You can slice a cube by index to extract particular pieces of data:

In [10]:
# The first forecast in the dataset
print(surface_temp[0])
air_temperature / (K)               (grid_latitude: 548; grid_longitude: 421)
     Dimension coordinates:
          grid_latitude                           x                    -
          grid_longitude                          -                    x
     Scalar coordinates:
          forecast_period: 0.5 hours, bound=(0.0, 1.0) hours
          forecast_reference_time: 2013-01-01 03:00:00
          height: 1.5 m
          time: 2013-01-01 03:30:00.000006, bound=(2013-01-01 03:00:00, 2013-01-01 04:00:00)
     Attributes:
          Conventions: CF-1.5
          STASH: m01s03i236
          source: Data from Met Office Unified Model
          um_version: 7.9
     Cell methods:
          minimum: time (1 hour)
In [11]:
# All forecasts for a particular point:
print(surface_temp[:, 100, 300])
air_temperature / (K)               (time: 3)
     Dimension coordinates:
          time                           x
     Auxiliary coordinates:
          forecast_period                x
     Scalar coordinates:
          forecast_reference_time: 2013-01-01 03:00:00
          grid_latitude: -1.77995 degrees
          grid_longitude: 360.911 degrees
          height: 1.5 m
     Attributes:
          Conventions: CF-1.5
          STASH: m01s03i236
          source: Data from Met Office Unified Model
          um_version: 7.9
     Cell methods:
          minimum: time (1 hour)

Plotting Data

Iris also has built-in functions to make plotting the cube easier:

In [12]:
%matplotlib inline

import matplotlib.pyplot as plt
import iris.quickplot as qplt

# Set the size of the plot
plt.figure(figsize=(20, 20))

# Select the first forecast
time_slice = surface_temp[0]

# iris quickplot sets up our axes and labels so we don't have to
qplt.pcolormesh(time_slice, cmap='viridis')
/opt/miniconda3/lib/python3.5/site-packages/iris/coords.py:826: UserWarning: Coordinate 'grid_longitude' is not bounded, guessing contiguous bounds.
  'contiguous bounds.'.format(self.name()))
/opt/miniconda3/lib/python3.5/site-packages/iris/coords.py:826: UserWarning: Coordinate 'grid_latitude' is not bounded, guessing contiguous bounds.
  'contiguous bounds.'.format(self.name()))
Out[12]:
<matplotlib.collections.QuadMesh at 0x10447cb00>

Finally...

We hope you found this page a useful introduction. Please have a look at the data page, where you can find other notebooks covering more advance uses. In particular the Met Office Informatics Lab are working on distributed cloud computing using Iris and Dask.

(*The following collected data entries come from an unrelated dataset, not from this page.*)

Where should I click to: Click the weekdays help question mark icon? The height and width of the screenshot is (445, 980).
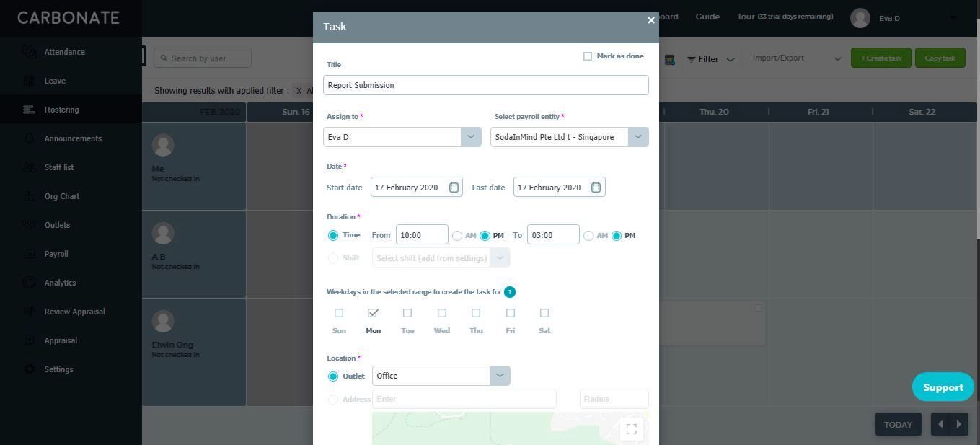pos(510,292)
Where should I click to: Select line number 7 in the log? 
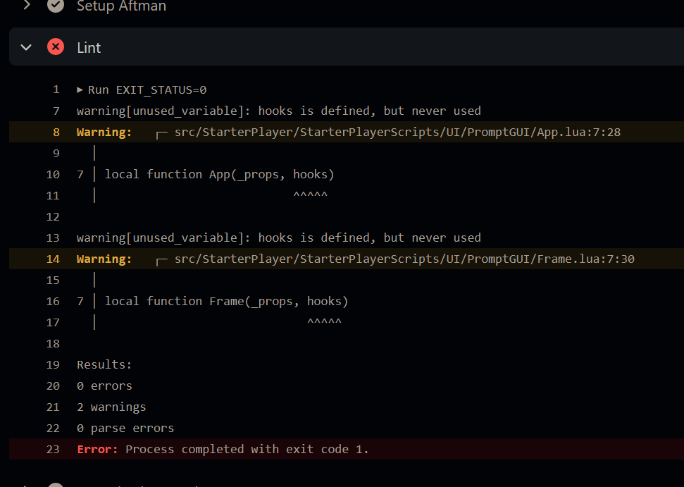coord(56,111)
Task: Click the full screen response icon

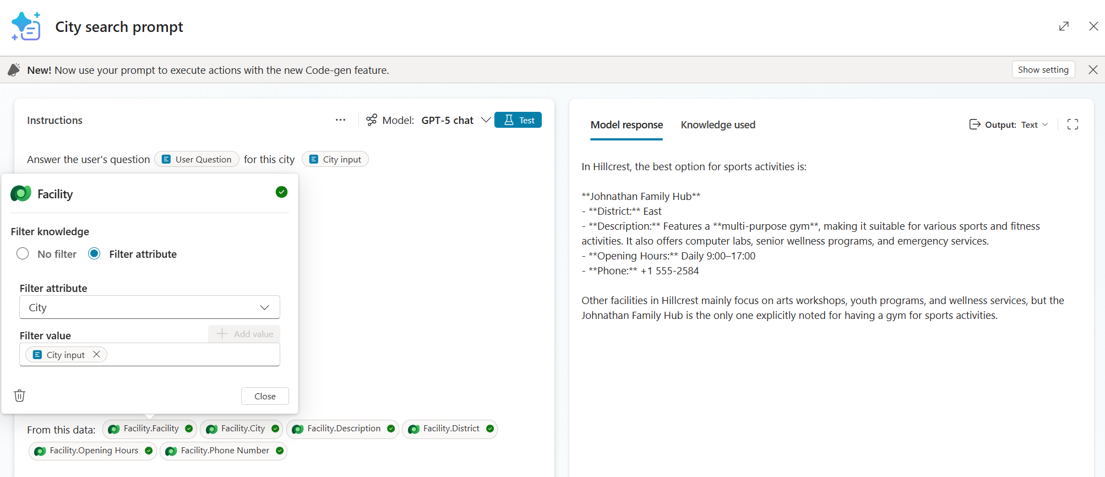Action: pyautogui.click(x=1072, y=124)
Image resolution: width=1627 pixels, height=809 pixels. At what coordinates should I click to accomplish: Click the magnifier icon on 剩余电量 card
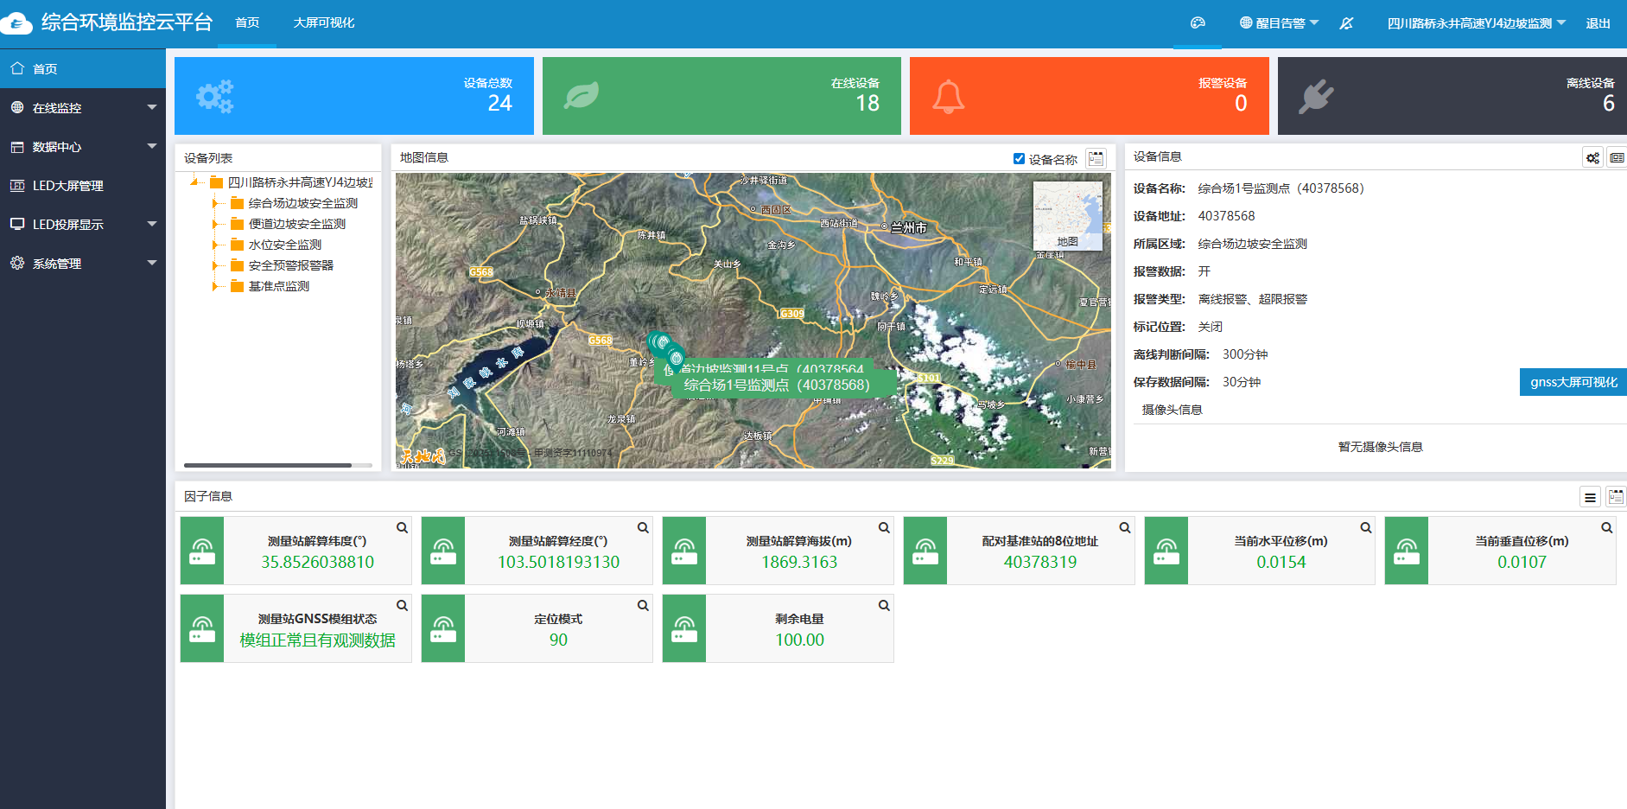coord(884,606)
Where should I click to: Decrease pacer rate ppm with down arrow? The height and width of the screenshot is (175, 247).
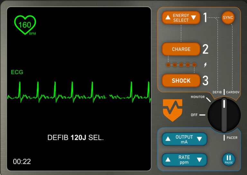coord(199,160)
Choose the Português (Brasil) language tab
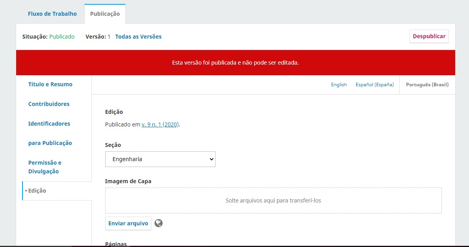This screenshot has height=247, width=469. (427, 85)

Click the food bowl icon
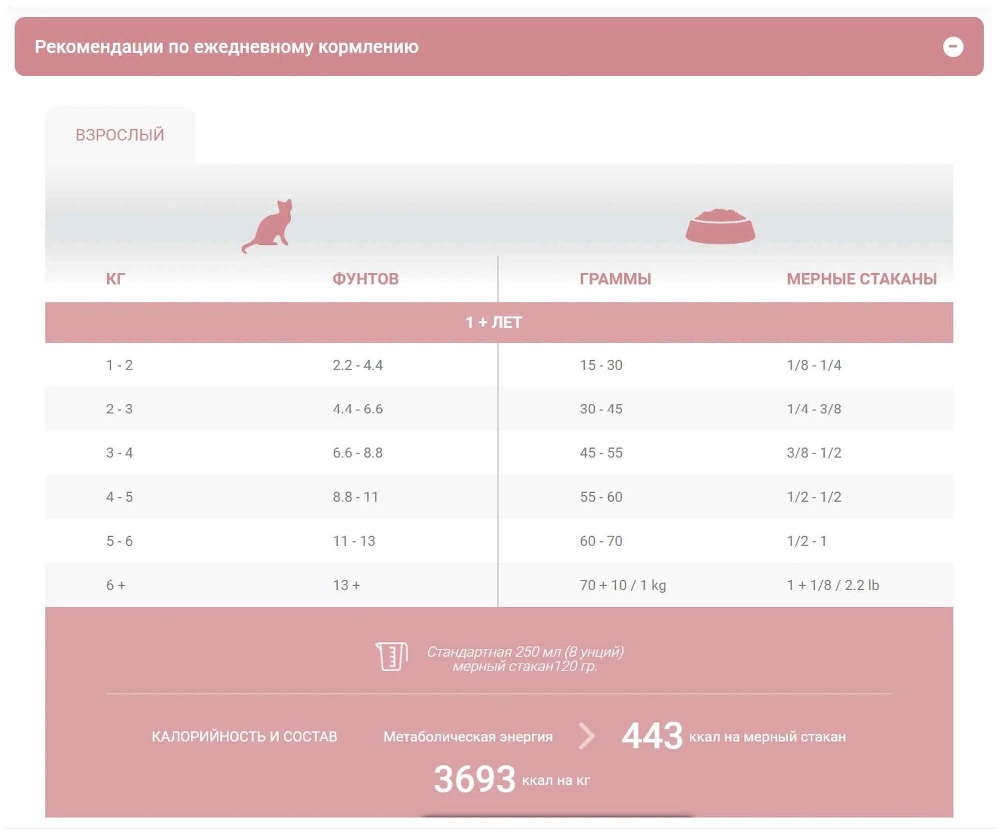pos(720,226)
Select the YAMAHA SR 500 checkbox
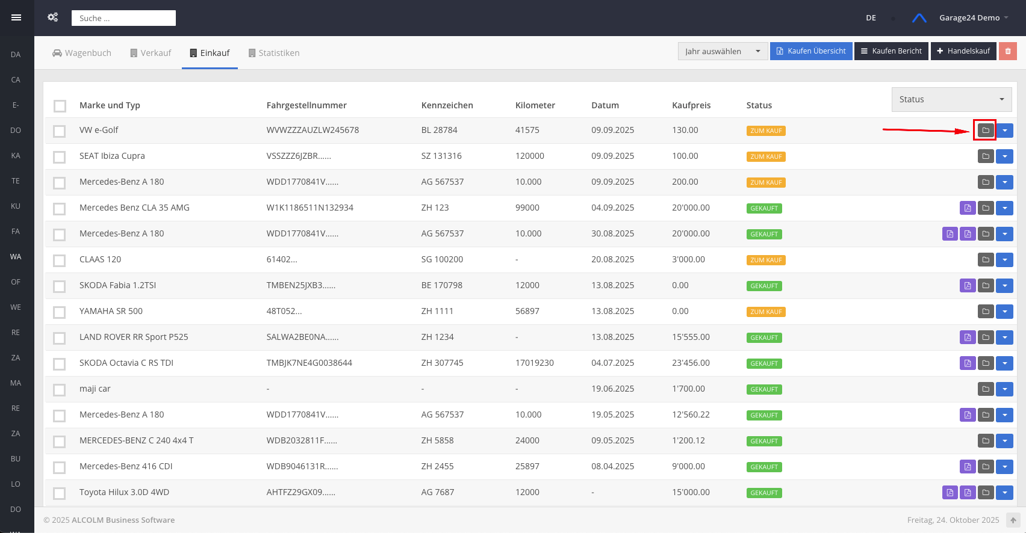1026x533 pixels. point(60,312)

You can find the Iris reference documentation, a user guide and examples at the SciTools website. There's also more information about the Met Office models at on the Mogreps page.

This data is free to use for research purposes only, and not for profit making applications. Any derived products should acknowledge the use of Met Office data. No ongoing level of support is implied and data may be changed or removed without notice.